Remember letters? Remember writing them until your hands cramped and then you had to fold the paper with your cramped hands and stuff it into another piece of paper which you then had to write multiple address lines on?
Yeah, all that sucked. But luckily here are:
5 Things That Killed Mail
1. Email. This is the obvious culprit. Not only is email instantly delivered, you don’t have to lick any stamps or envelopes. I have noticed that lately (as in longer than I can remember) I don’t write email letters either. I treat email like a text message, just a couple lines to ask or answer a question. And it’s not like I’m getting sent any email letters either. Aside from missives from my mother, I think in the last year I’ve received exactly two email “letters”.
It seems that Email has also been a victim of…
2. Facebook (Twitter, G+, etc.). Most of the letters I’ve written in my life were to friends that I wanted to keep in touch with who’d moved to other cities or countries. Now if I want to know what someone’s up to, I creep on their Facebook. If I want all my friends back home to know about something I’ve done, I’ll post about it. A lot of the time I don’t even need to Facebook stalk someone because I’ve already been kept up to date by their Tweets or sometimes I catch people on Google IM and we have a chat.
I have absolutely zero need to write a letter to anyone.
In the episode I mention a couple pen pals I met at a summer arts program in the pre-Internet days. We still keep in touch. On Facebook. And those two email letters I received this year? That’s right, neither of those people have Facebook accounts. Out of everyone I know and remotely care about: two people.
3. Internet forums. A few times in my life I think I wrote letters purely as an outlet to spout my ideas about pop culture to like minded people. I met Peter Demmon (of Mediasaurs.com fame) in college writing classes and we kept up a correspondence for a few years that was essentially a slow motion version of an Internet forum. We sent a small forest’s worth of nerdery and ranting through the mail.

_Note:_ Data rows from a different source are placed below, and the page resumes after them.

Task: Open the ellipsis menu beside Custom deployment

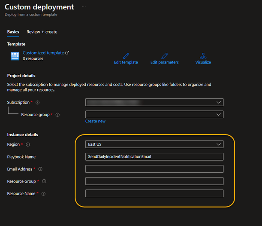Action: pos(84,7)
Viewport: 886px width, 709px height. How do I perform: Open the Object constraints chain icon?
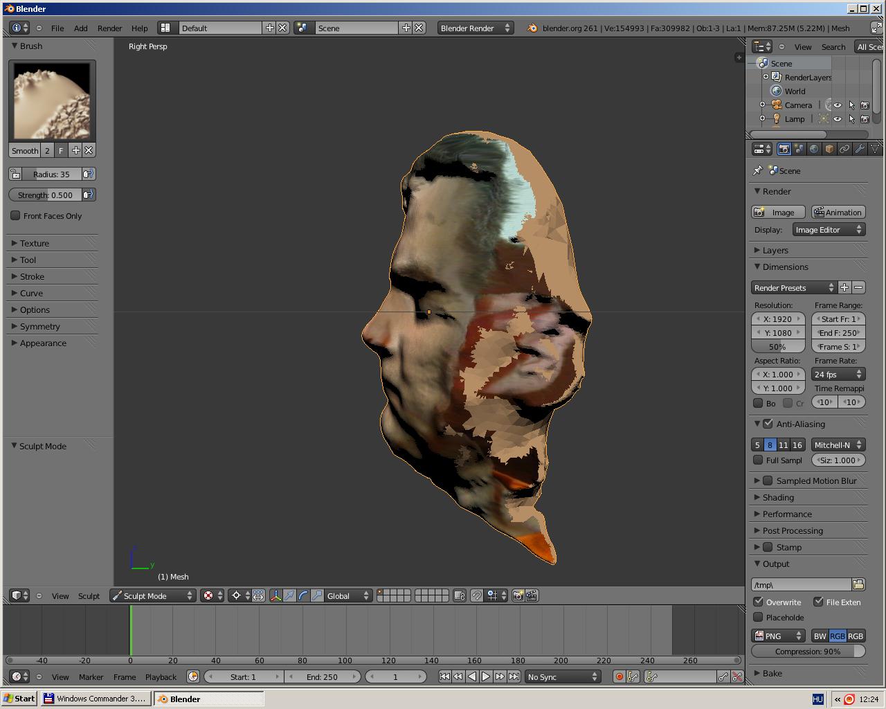pos(844,149)
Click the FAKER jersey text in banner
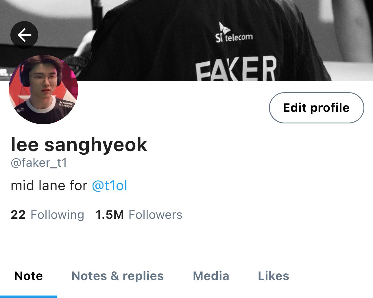The width and height of the screenshot is (373, 298). (236, 69)
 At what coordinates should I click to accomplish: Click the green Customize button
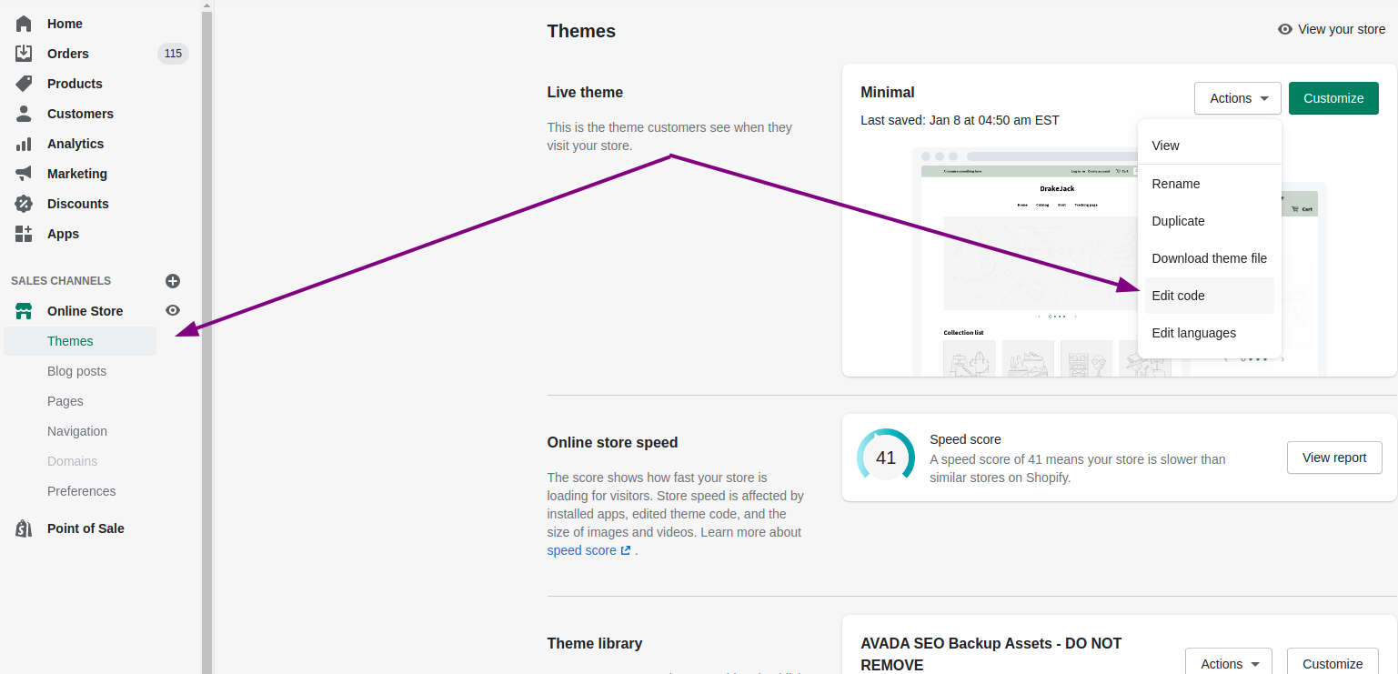click(x=1333, y=98)
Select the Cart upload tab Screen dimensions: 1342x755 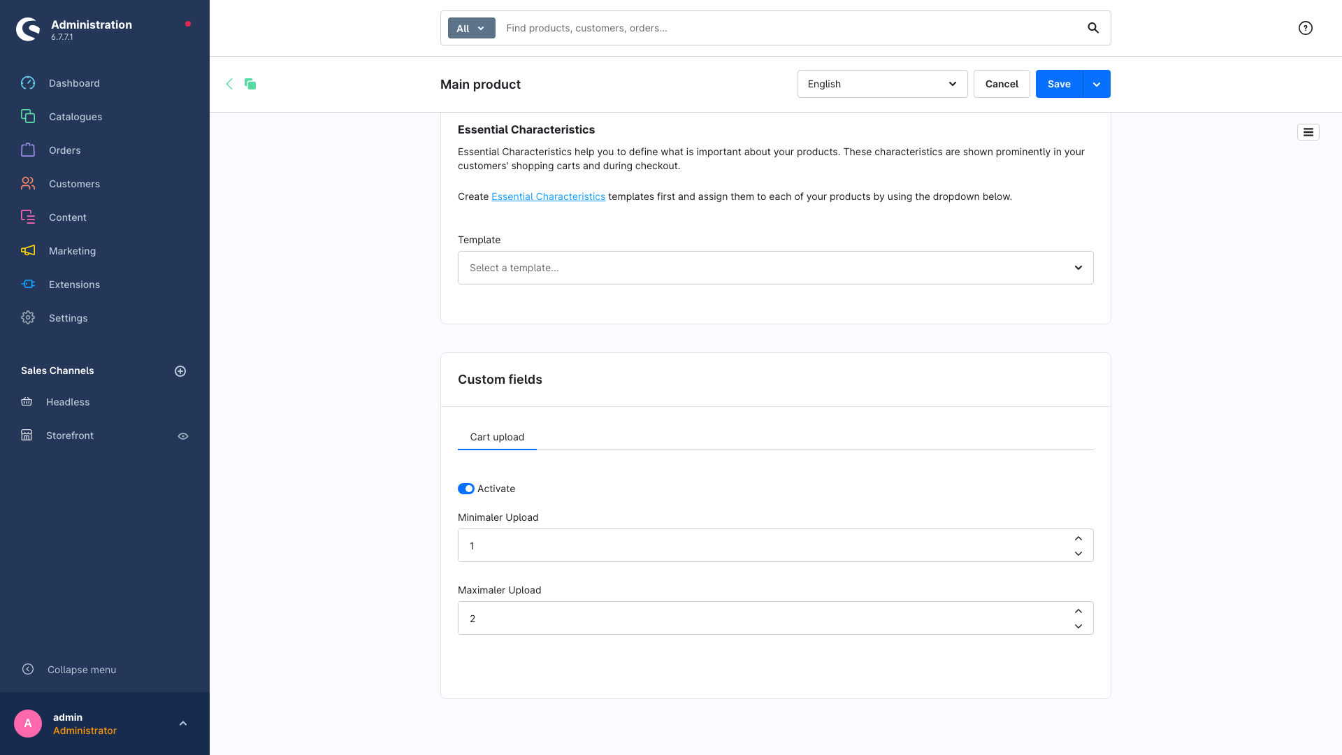coord(497,437)
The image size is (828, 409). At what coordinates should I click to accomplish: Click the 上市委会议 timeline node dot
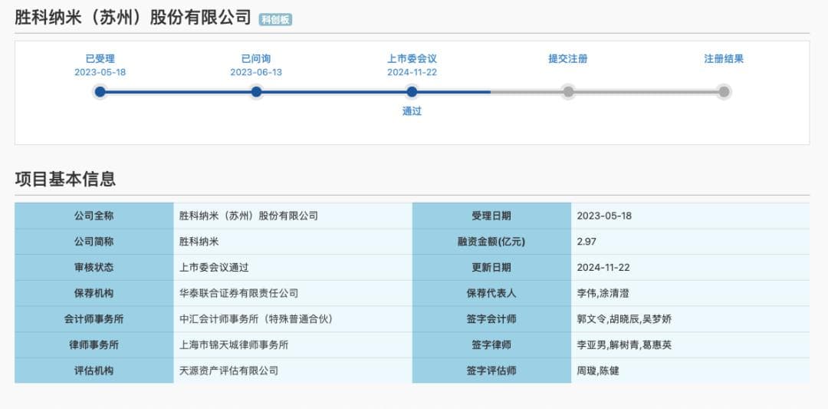[412, 92]
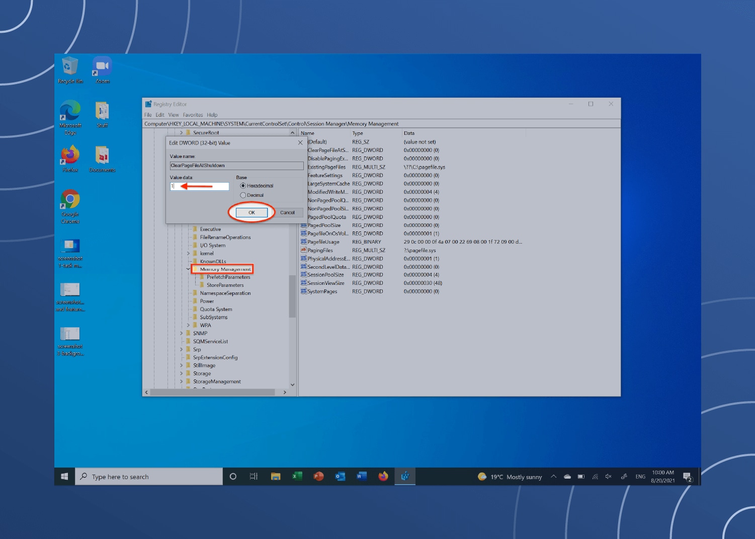Open File Explorer from the taskbar

coord(275,476)
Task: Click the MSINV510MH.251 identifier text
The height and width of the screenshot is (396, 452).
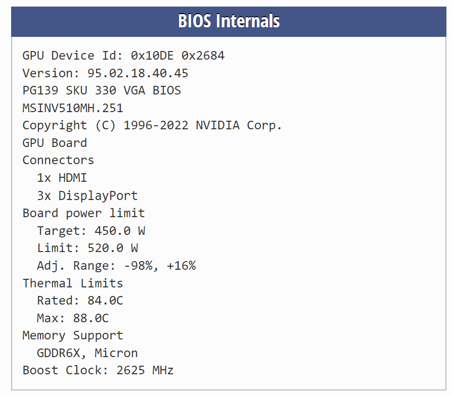Action: pos(73,108)

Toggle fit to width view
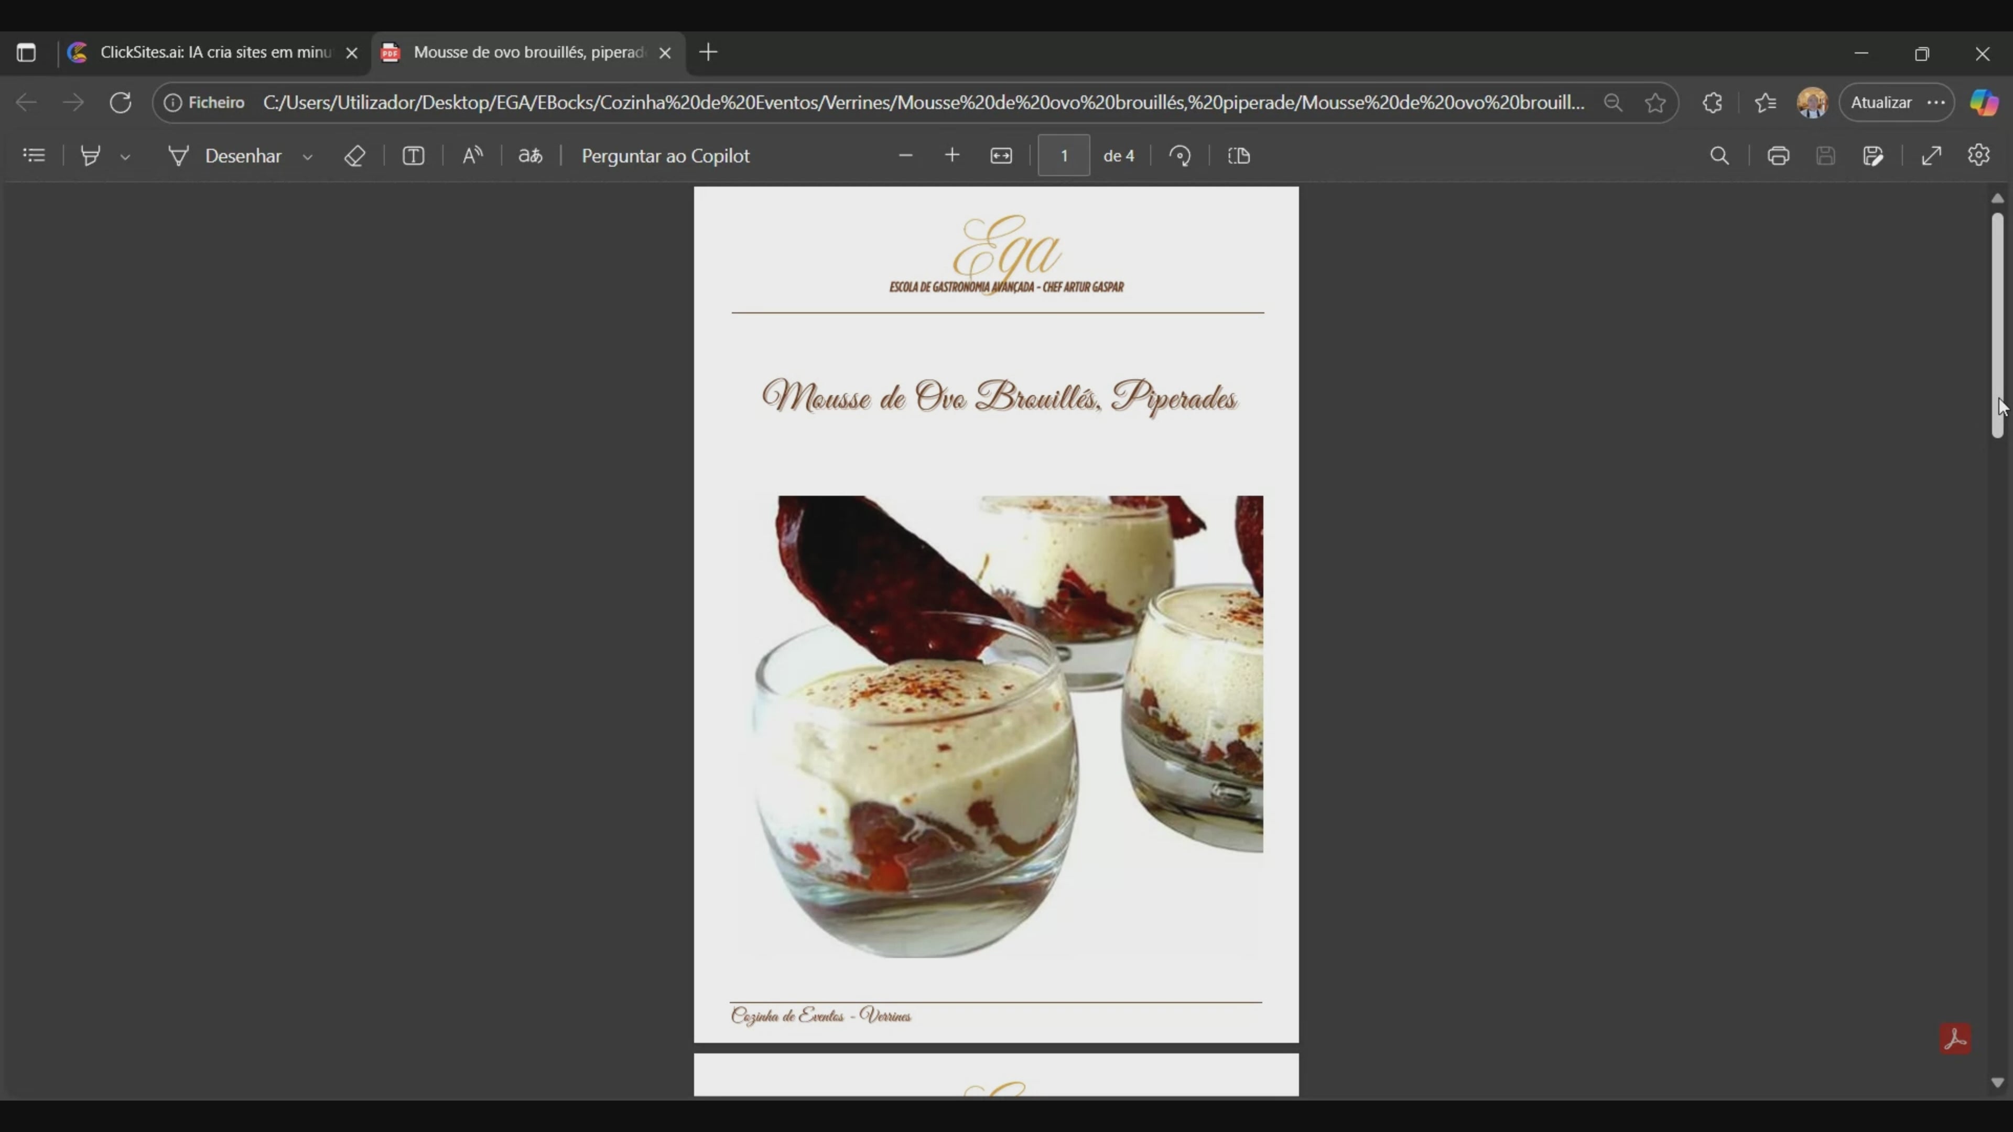[1001, 155]
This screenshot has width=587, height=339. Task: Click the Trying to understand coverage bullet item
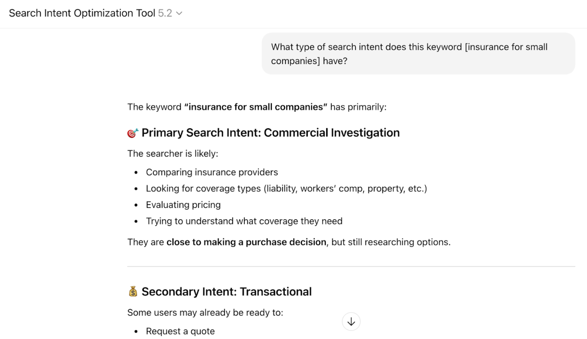point(244,221)
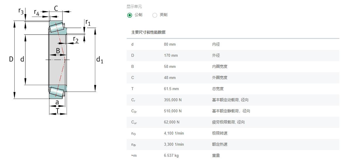Click the d1 dimension label in diagram
Image resolution: width=342 pixels, height=165 pixels.
(100, 59)
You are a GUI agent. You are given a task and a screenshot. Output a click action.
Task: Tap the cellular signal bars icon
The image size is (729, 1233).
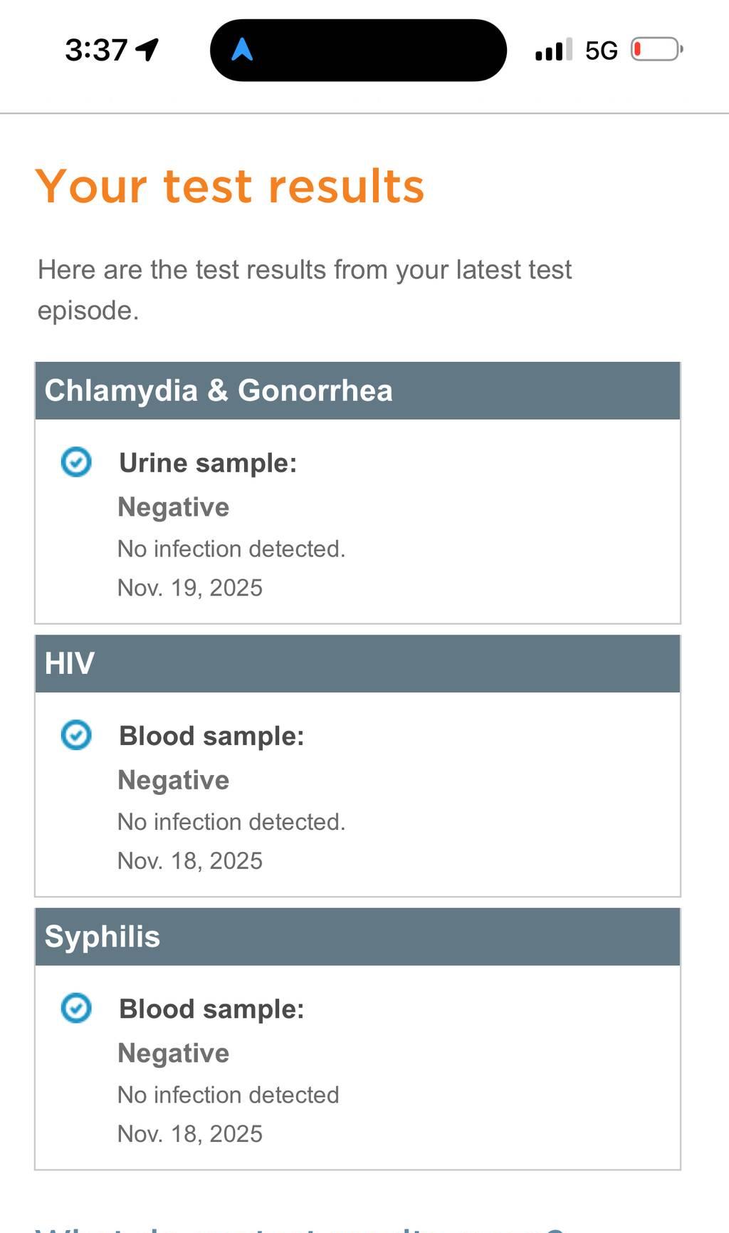pyautogui.click(x=553, y=50)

Now if I feel the need to share something with him, I send him 140 characters on Twitter. If I have something lengthier to say about Nolan’s horrible Dark Knight movies, I hit up the forums at Simply Syndicated.
4. Amazon. Of course, mail can be more than the mere written word. The “care package” was a big part of the romance of the postal system. Receiving treasures from across the country, decorating the package with stickers and doodles, finding the perfect collection of weirdo oddities to send… it was a magical experience.
Now anyone with Internet access can find any conceivable oddity for themselves. And it’s just a lot easier to get it delivered to them direct from Amazon.
It’s also a lot cheaper than…
5. Canada Post. This could be a uniquely Canadian issue, but sending anything through the mail is prohibitively expensive and brutally slow. It’s hard to imagine anyone opting to send something through the mail unless they absolutely, positively have got to.